> [GOAL OF THE EXERCISE] Display each line of the records below that contains the word "agent".

— Begin TASK MATERIAL —

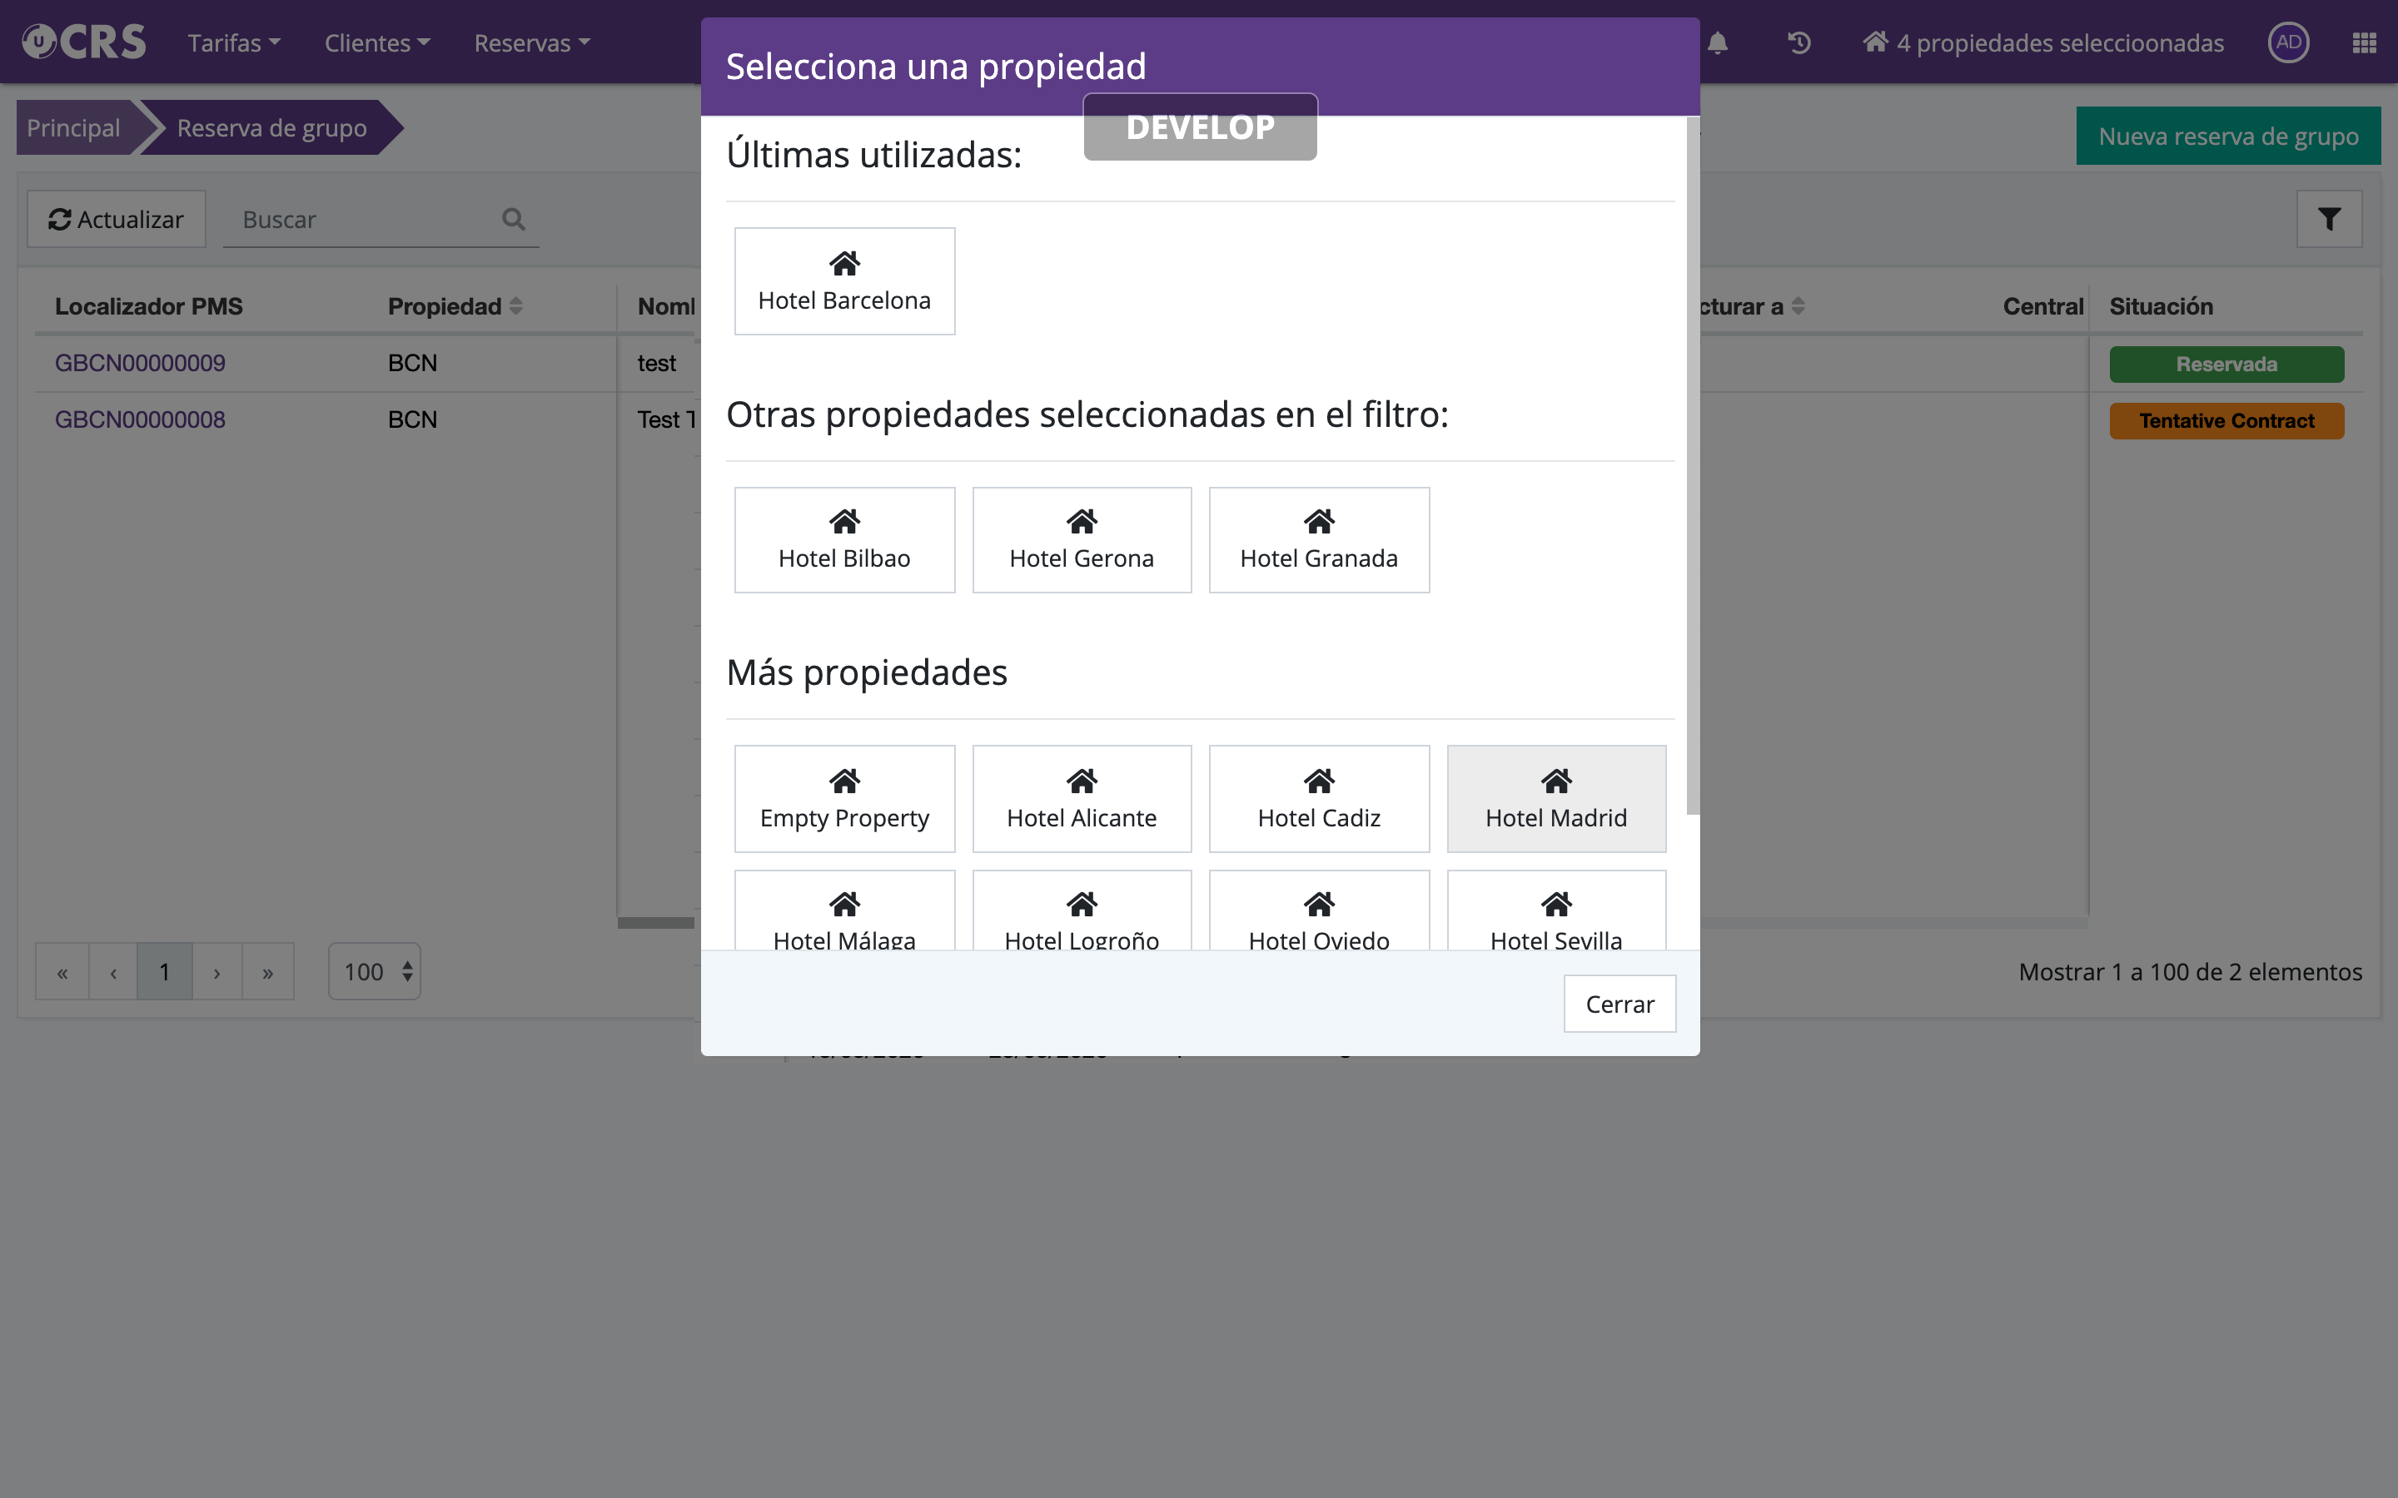Viewport: 2398px width, 1498px height.
Task: Open the history clock icon
Action: click(x=1799, y=43)
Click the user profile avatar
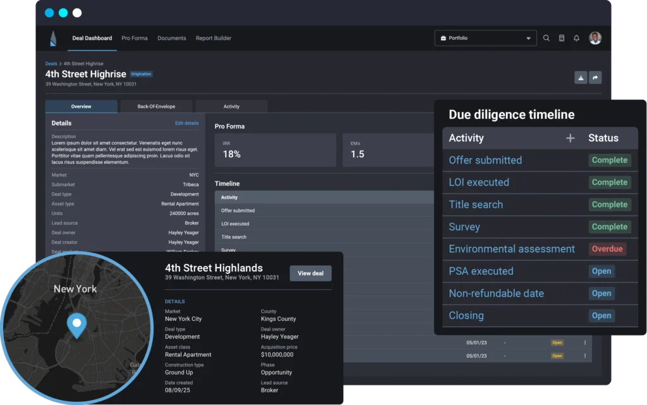 tap(595, 38)
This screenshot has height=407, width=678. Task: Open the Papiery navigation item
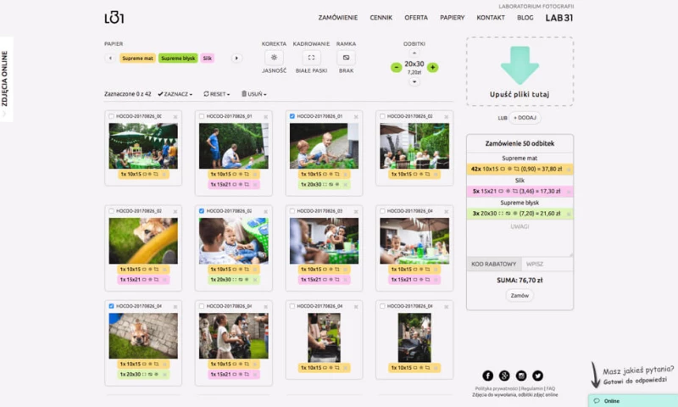(452, 17)
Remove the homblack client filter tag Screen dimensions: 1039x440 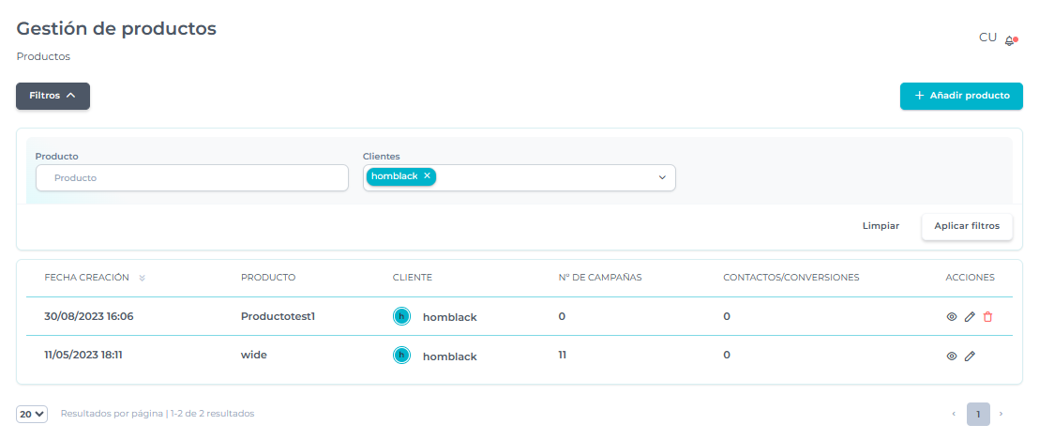[x=427, y=176]
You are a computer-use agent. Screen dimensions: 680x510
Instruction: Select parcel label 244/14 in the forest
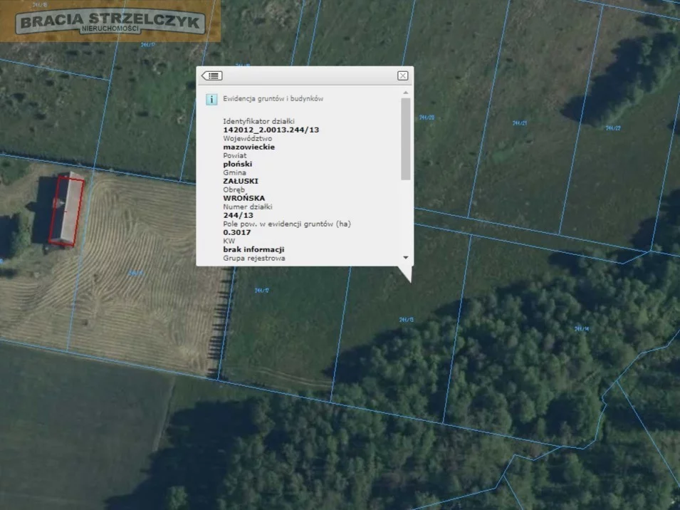click(582, 328)
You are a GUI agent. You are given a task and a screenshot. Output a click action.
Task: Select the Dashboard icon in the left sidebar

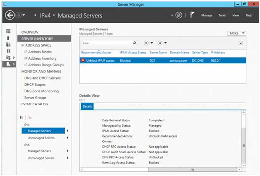pyautogui.click(x=8, y=31)
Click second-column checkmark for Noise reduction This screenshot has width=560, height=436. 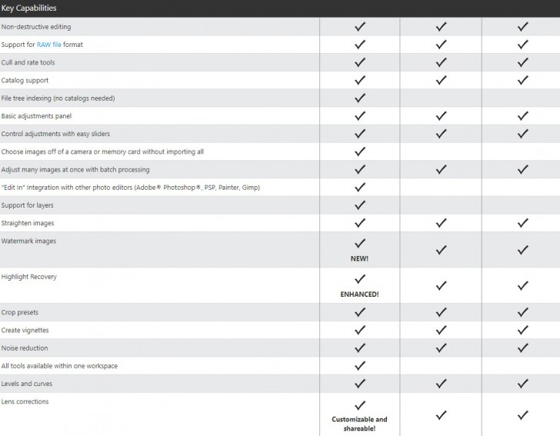point(441,348)
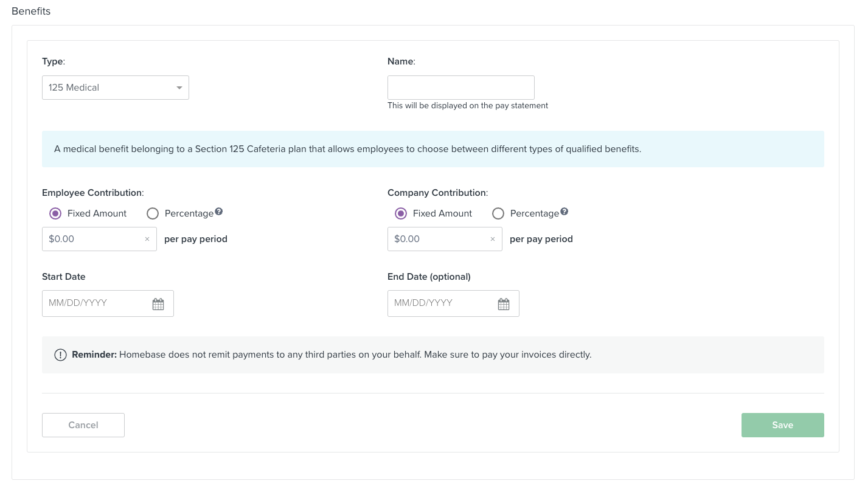Click the dropdown arrow on the Type selector
This screenshot has height=489, width=865.
(x=179, y=88)
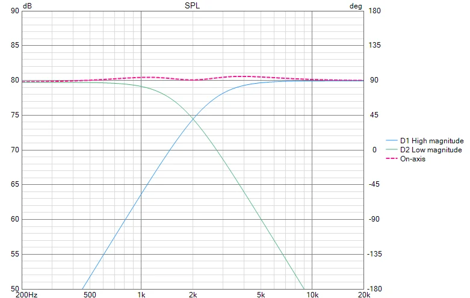Viewport: 470px width, 298px height.
Task: Click the 180 degree tick at top right
Action: click(373, 11)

— End TASK MATERIAL —

> [COMPLETE OUTPUT]
You are a computer-use agent. Screen dimensions: 680x510
You are a GUI agent. You are given a task and a screenshot. Output a click action.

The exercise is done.